> Istruzioni dell'esercizio
1: Nel testo sulla letteratura e la formazione dei sacerdoti, elenca le quattro cose che il paragrafo 15 attribuisce alla vita dell'essere umano concreto.
2: Riscrivi il tratto del testo sulla letteratura che va da "16. Da un punto" fino a "stress e l’ansia.", sostituendo "vocabolario" con "lessico".
3: Scrivi il seguito del testo sulla letteratura e la formazione dei sacerdoti, partendo dopo la sua ultima frase.

> Testo fornito
<<<<
13. Che cosa ha fatto Paolo? Egli ha compreso che la “letteratura scopre gli abissi che abitano l’uomo, mentre la rivelazione, e poi la teologia, li assumono per dimostrare come Cristo giunge ad attraversarli e a illuminarli” [7]. In direzione di questi abissi, la letteratura è dunque una “via d’accesso”, [8] che aiuta il pastore a entrare in un fecondo dialogo con la cultura del suo tempo.

Mai un Cristo senza carne

14. Prima di approfondire le ragioni specifiche per le quali è da promuovere l’attenzione alla letteratura nel cammino di formazione dei futuri sacerdoti, mi sia concesso richiamare qui un pensiero circa il contesto religioso attuale: «Il ritorno al sacro e la ricerca spirituale che caratterizzano la nostra epoca sono fenomeni ambigui. Ma più dell’ateismo, oggi abbiamo di fronte la sfida di rispondere adeguatamente alla sete di Dio di molta gente, perché non cerchino di spegnerla con proposte alienanti o con un Gesù Cristo senza carne». [9] L’urgente compito dell’annuncio del Vangelo nel nostro tempo richiede, dunque, ai credenti e ai sacerdoti in particolare l’impegno a che tutti possano incontrarsi con un Gesù Cristo fatto carne, fatto umano, fatto storia. Dobbiamo stare tutti attenti a non perdere mai di vista la “carne” di Gesù Cristo: quella carne fatta di passioni, emozioni, sentimenti, racconti concreti, mani che toccano e guariscono, sguardi che liberano e incoraggiano, di ospitalità, di perdono, di indignazione, di coraggio, di intrepidezza: in una parola, di amore.

15. Ed è proprio a questo livello che un’assidua frequentazione della letteratura può rendere i futuri sacerdoti e tutti gli agenti pastorali ancora più sensibili alla piena umanità del Signore Gesù, in cui si riversa pienamente la sua divinità, e annunciare il Vangelo in modo che tutti, davvero tutti, possano sperimentare quanto sia vero ciò che dice il Concilio Vaticano II: «in realtà solamente nel mistero del Verbo incarnato trova vera luce il mistero dell’uomo». [10] Ciò non vuol dire il mistero di un’umanità astratta, ma il mistero di quell’essere umano concreto con tutte le ferite, i desideri, i ricordi e le speranze della sua vita.

Un grande bene

16. Da un punto di vista pragmatico, molti scienziati sostengono che l’abitudine a leggere produca molti effetti positivi nella vita della persona: la aiuta ad acquisire un vocabolario più ampio e di conseguenza a sviluppare vari aspetti della sua intelligenza. Stimola anche l’immaginazione e la creatività. Allo stesso tempo, questo permette di imparare ad esprimere in modo più ricco le proprie narrazioni. Migliora anche la capacità di concentrazione, riduce i livelli di deterioramento cognitivo, calma lo stress e l’ansia.

17. Meglio ancora: ci prepara a comprendere e quindi ad affrontare le varie situazioni che possono presentarsi nella vita. Nella lettura ci tuffiamo nei personaggi, nelle preoccupazioni, nei drammi, nei pericoli, nelle paure delle persone che hanno superato alla fine le sfide della vita, o forse durante la lettura diamo consigli ai personaggi che in seguito serviranno a noi stessi.
>>>>
> Estratto dei dati
<<<<
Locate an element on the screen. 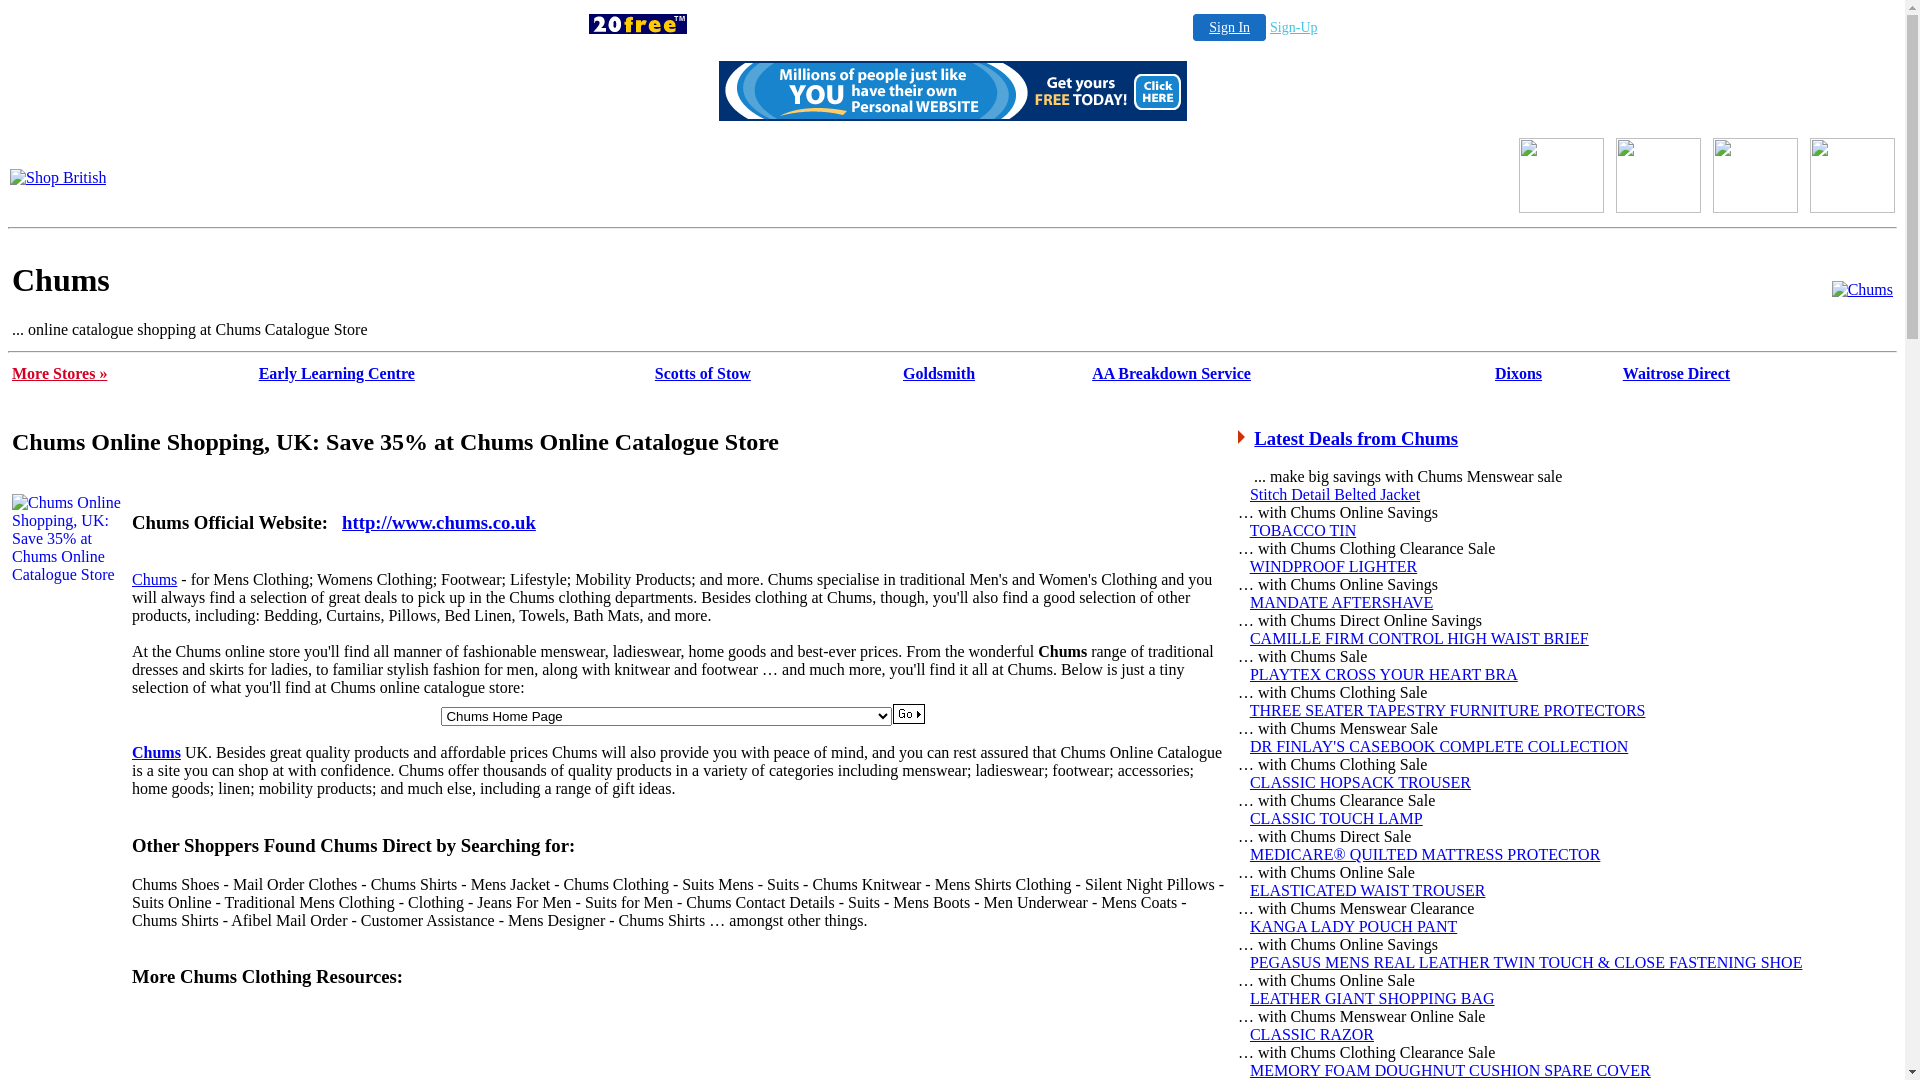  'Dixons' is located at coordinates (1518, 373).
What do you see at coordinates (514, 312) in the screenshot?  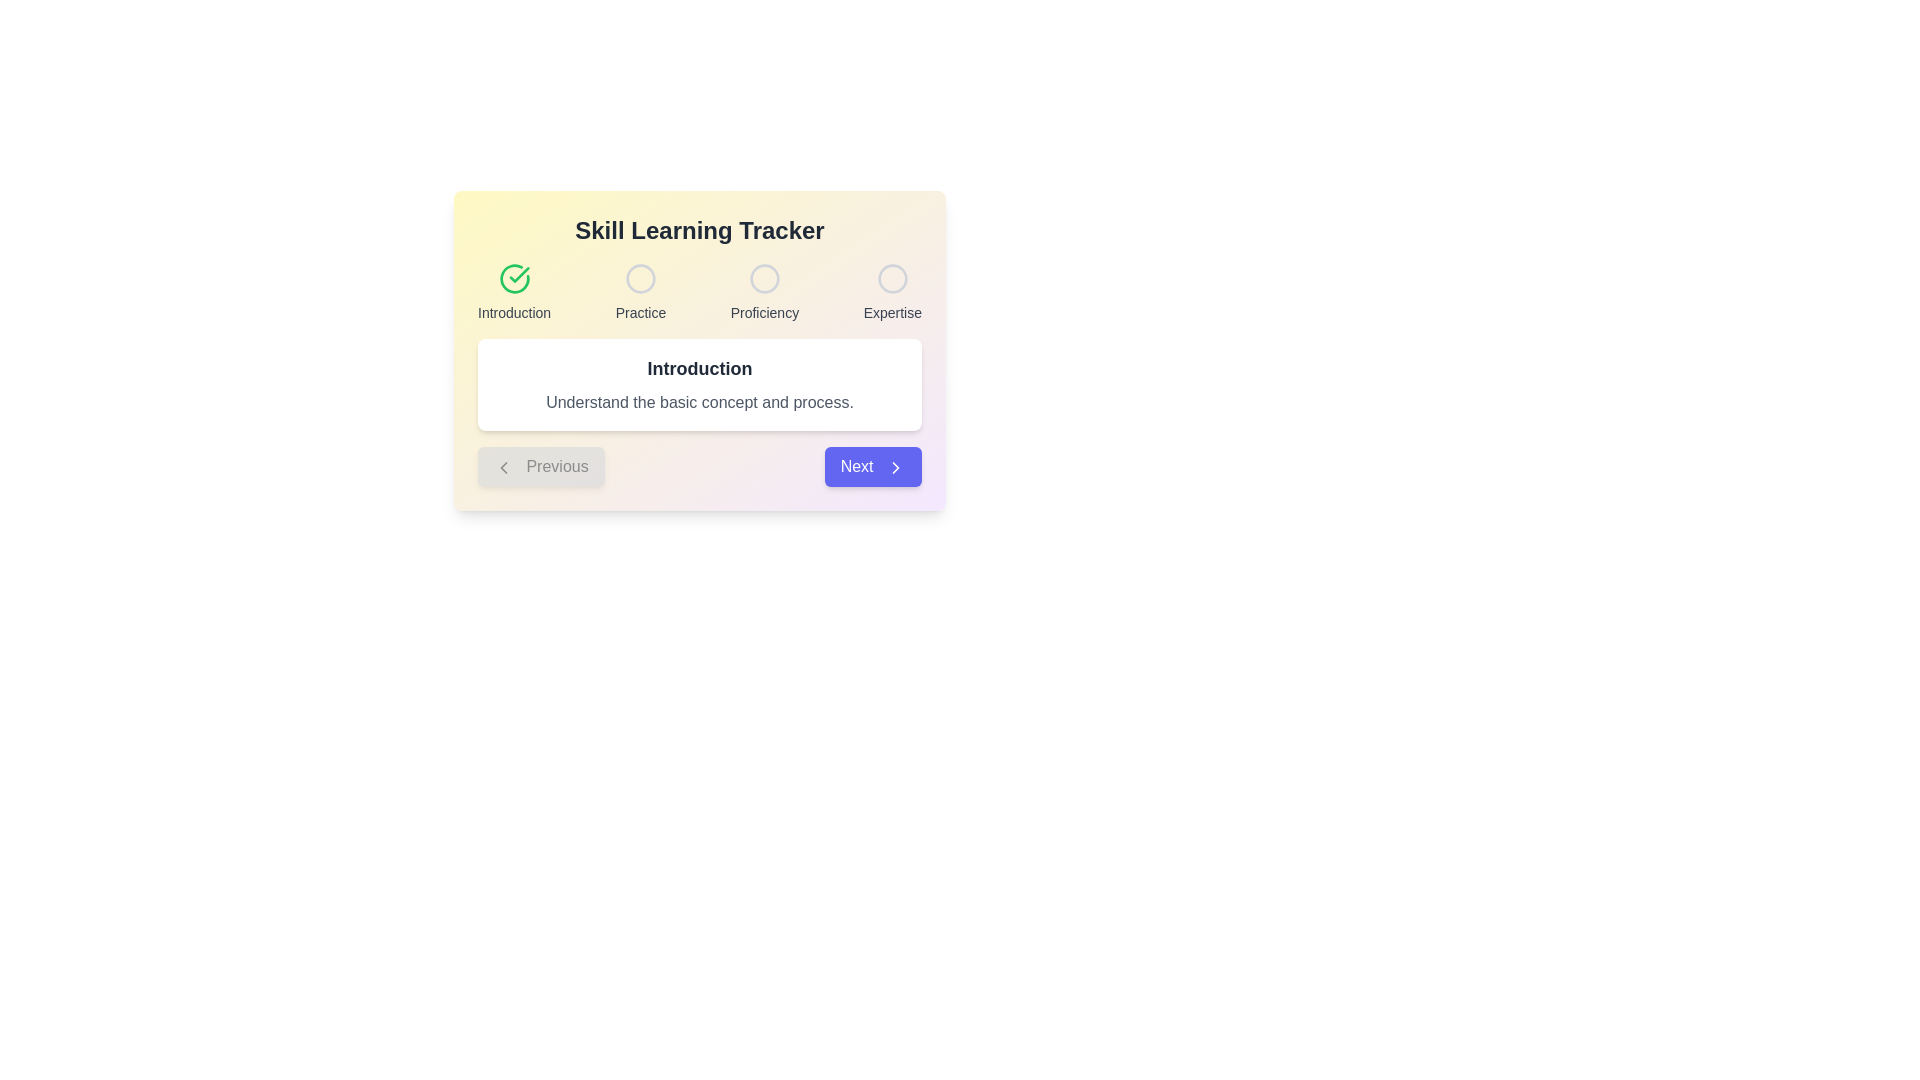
>>>>
> Risultati dei compiti
1: Le ferite, i desideri, i ricordi e le speranze.

2:
16. Da un punto di vista pragmatico, molti scienziati sostengono che l’abitudine a leggere produca molti effetti positivi nella vita della persona: la aiuta ad acquisire un lessico più ampio e di conseguenza a sviluppare vari aspetti della sua intelligenza. Stimola anche l’immaginazione e la creatività. Allo stesso tempo, questo permette di imparare ad esprimere in modo più ricco le proprie narrazioni. Migliora anche la capacità di concentrazione, riduce i livelli di deterioramento cognitivo, calma lo stress e l’ansia.

3:
18. Per tentare di incoraggiare ancora alla lettura, cito volentieri alcuni testi di autori molto conosciuti, che con poche parole ci insegnano tanto:

I romanzi scatenano «in noi nello spazio di un’ora tutte le possibili gioie e sventure che, nella vita, impiegheremmo anni interi a conoscere in minima parte, e di cui le più intense non ci verrebbero mai rivelate giacché la lentezza con la quale si producono ce ne impedisce la percezione». [11]

«Leggendo le grandi opere della letteratura divento migliaia di uomini e, allo stesso tempo, rimango me stesso. Come il cielo notturno della poesia greca, vedo con una miriade di occhi, ma sono sempre io a vedere. Qui, come nella religione, nell’amore, nell’azione morale e nella conoscenza, supero me stesso, eppure, quando lo faccio, sono più me stesso che mai». [12]

19. Comunque, non è la mia intenzione soffermarmi soltanto su questo livello di utilità personale, ma riflettere sulle ragioni più decisive per risvegliare l’amore per la lettura.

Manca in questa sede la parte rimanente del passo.